Here is my current scenario:
- a Kafka source datastream
- convert source datastream into a Table with primary key, rowtime and watermark columns
tableEnvironment.fromDataStream(
sourceKafkaDataStream,
Schema,newBuilder()
.primaryKey("id")
.columnByExpression("proctime", "PROCTIME()")
.columnByExpression("rowtime", "TO_TIMESTAMP_LTZ(eventtime, 3)")

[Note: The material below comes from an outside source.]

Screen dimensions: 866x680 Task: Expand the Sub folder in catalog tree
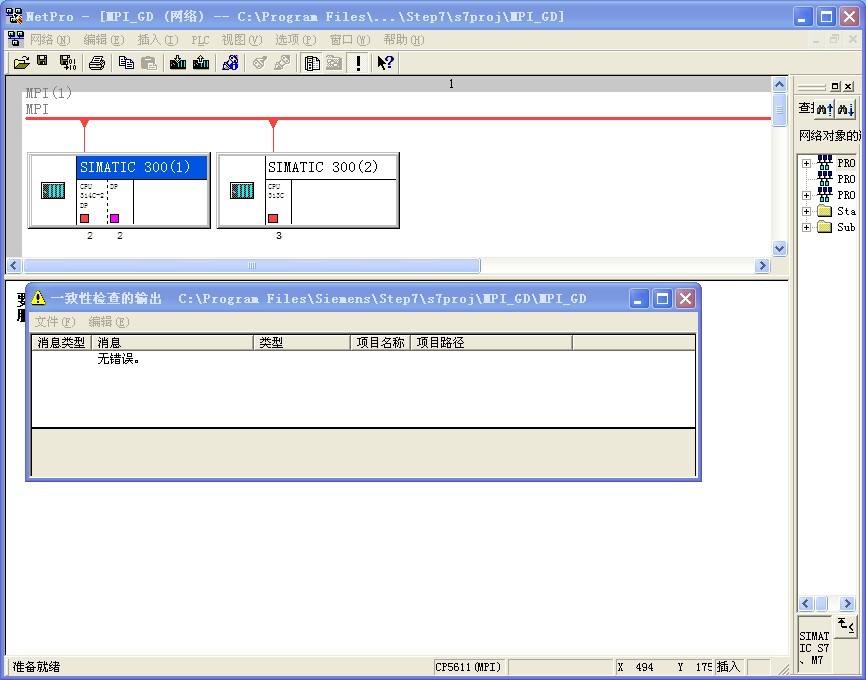(x=806, y=227)
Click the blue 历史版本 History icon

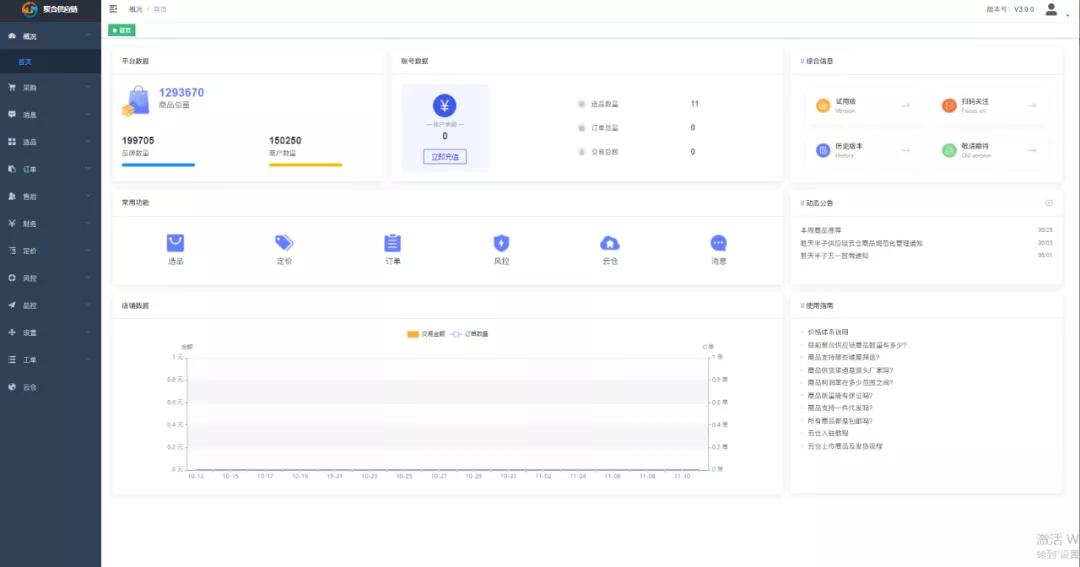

.watermark("rowtime", "rowtime - INTERVAL '60' SECOND")
.build()
)
- create multiple temporary views that extract over aggregations (distinct count) on different columns
select
id,
rowtime,
key1,
count(*) over last1hour AS cnt,
count(distinct category) over last_hour as distinct_categories
from sourceKafkaTable
window last_hour AS (
PARTITION BY key1 -- different key
ORDER BY rowtime ASC
RANGE BETWEEN INTERVAL '1' HOUR PRECEDING AND CURRENT ROW
)
select
id,
rowtime,
key2,
count(*) over last1hour AS cnt,
count(distinct category) over last_hour as distinct_categories
from sourceKafkaTable
where productId is not null
window last_hour AS (
PARTITION BY key2 -- different key
ORDER BY rowtime ASC
RANGE BETWEEN INTERVAL '1' HOUR PRECEDING AND CURRENT ROW
)
tableEnvironment.createTemporaryView("Table2", categoryOverAggregation);
tableEnvironment.createTemporaryView("Table3", productOverAggregation);
- left join over aggregation queries to merge all columns per row and sink to hdfs
select A.id, B.key1, C.key2, B.distinct_categories, C.distinct_categories
from sourceTable A
left join Table2 FOR SYSTEM_TIME AS OF A.rowtime AS B ON A.id = B.id
left join Table3 FOR SYSTEM_TIME AS OF A.rowtime AS C ON A.id = C.id
however, following error is thrown
Temporal Table Join requires primary key in versioned table, but no primary key can be found. The physical plan is:
is this the right way to join over aggregation queries from a single source table? if so, how can I define primary keys on temporary views?